Set use_fast=True by default, create --no_use_fast flag

This increases tokens/second for HF loaders.
2023-11-16 19:45:05 -08:00 · 2023-11-16 19:45:05 -08:00 · 8b66d83aa9
commit 8b66d83aa9
parent b2ce8dc7ee
6 changed files with 20 additions and 19 deletions
--- a/docs/04
+++ b/docs/04
@ -28,7 +28,7 @@ Options:
 * **disk**: Enable disk offloading for layers that don't fit into the GPU and CPU combined.
 * **load-in-4bit**: Load the model in 4-bit precision using bitsandbytes.
 * **trust-remote-code**: Some models use custom Python code to load the model or the tokenizer. For such models, this option needs to be set. It doesn't download any remote content: all it does is execute the .py files that get downloaded with the model. Those files can potentially include malicious code; I have never seen it happen, but it is in principle possible.

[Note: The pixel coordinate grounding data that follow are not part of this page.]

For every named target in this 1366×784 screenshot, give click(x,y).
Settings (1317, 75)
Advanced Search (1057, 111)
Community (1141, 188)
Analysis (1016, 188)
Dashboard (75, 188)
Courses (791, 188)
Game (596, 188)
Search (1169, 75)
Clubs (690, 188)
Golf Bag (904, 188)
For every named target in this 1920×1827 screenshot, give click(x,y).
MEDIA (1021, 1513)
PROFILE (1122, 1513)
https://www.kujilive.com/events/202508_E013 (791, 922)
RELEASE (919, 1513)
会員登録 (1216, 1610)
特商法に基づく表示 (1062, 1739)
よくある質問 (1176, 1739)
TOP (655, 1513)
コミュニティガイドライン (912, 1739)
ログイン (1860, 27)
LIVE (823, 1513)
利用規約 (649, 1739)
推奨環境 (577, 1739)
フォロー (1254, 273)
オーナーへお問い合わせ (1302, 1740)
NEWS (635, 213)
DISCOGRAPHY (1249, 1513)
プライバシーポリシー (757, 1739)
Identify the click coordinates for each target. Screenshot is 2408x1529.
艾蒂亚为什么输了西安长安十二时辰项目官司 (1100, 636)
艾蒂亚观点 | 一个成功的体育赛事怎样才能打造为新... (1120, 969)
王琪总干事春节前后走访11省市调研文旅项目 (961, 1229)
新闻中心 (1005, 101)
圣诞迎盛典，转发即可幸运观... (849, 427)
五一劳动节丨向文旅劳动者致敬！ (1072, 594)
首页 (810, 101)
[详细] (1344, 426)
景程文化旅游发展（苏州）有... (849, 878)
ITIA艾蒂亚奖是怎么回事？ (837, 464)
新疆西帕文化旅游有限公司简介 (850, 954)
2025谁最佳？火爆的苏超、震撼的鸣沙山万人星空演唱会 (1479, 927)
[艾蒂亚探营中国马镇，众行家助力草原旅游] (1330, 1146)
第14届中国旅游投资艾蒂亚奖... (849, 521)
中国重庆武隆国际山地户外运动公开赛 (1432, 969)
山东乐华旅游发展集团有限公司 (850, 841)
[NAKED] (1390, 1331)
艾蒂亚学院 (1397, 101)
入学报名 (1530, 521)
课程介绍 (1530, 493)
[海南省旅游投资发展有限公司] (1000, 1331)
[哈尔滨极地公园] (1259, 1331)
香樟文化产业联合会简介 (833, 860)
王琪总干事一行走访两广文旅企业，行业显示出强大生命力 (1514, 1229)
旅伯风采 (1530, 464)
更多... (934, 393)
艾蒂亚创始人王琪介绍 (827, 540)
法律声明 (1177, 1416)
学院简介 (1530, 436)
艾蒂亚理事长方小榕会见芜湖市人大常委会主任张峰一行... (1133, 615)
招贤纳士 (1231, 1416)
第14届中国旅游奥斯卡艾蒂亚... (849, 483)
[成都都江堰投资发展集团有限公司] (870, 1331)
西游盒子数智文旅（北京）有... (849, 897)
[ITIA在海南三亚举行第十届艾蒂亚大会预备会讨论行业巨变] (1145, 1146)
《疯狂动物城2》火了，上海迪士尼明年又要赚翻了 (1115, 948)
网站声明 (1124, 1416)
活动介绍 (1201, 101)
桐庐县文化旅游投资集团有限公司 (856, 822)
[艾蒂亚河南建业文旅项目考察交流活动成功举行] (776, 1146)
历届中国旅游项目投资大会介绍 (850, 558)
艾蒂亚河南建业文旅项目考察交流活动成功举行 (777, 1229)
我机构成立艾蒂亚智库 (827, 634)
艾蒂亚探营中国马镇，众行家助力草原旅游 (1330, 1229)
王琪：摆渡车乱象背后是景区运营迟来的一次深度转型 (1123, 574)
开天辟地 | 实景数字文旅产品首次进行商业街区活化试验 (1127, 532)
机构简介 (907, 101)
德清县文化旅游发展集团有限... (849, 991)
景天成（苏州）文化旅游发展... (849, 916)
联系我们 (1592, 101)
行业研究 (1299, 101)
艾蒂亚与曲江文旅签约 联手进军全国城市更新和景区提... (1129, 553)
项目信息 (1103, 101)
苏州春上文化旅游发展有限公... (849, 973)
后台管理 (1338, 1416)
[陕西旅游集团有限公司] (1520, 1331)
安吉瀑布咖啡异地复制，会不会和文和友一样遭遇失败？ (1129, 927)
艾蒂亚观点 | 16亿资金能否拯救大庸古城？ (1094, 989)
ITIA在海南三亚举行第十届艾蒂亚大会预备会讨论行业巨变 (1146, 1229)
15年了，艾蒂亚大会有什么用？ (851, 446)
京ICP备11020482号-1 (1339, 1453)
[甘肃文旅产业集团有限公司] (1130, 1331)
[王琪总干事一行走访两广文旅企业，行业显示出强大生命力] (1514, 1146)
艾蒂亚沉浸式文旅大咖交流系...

-* **use_fast**: Use the "fast" version of the tokenizer. Especially useful for Llama models, which originally had a "slow" tokenizer that received an update. If your local files are in the old "slow" format, checking this option may trigger a conversion that takes several minutes. The fast tokenizer is mostly useful if you are generating 50+ tokens/second using ExLlama_HF or if you are tokenizing a huge dataset for training.
+* **no_use_fast**: Do not use the "fast" version of the tokenizer. Can usually be ignored; only check this if you can't load the tokenizer for your model otherwise.
 * **use_flash_attention_2**: Set use_flash_attention_2=True while loading the model. Possibly useful for training.
 * **disable_exllama**: Only applies when you are loading a GPTQ model through the transformers loader. It needs to be checked if you intend to train LoRAs with the model.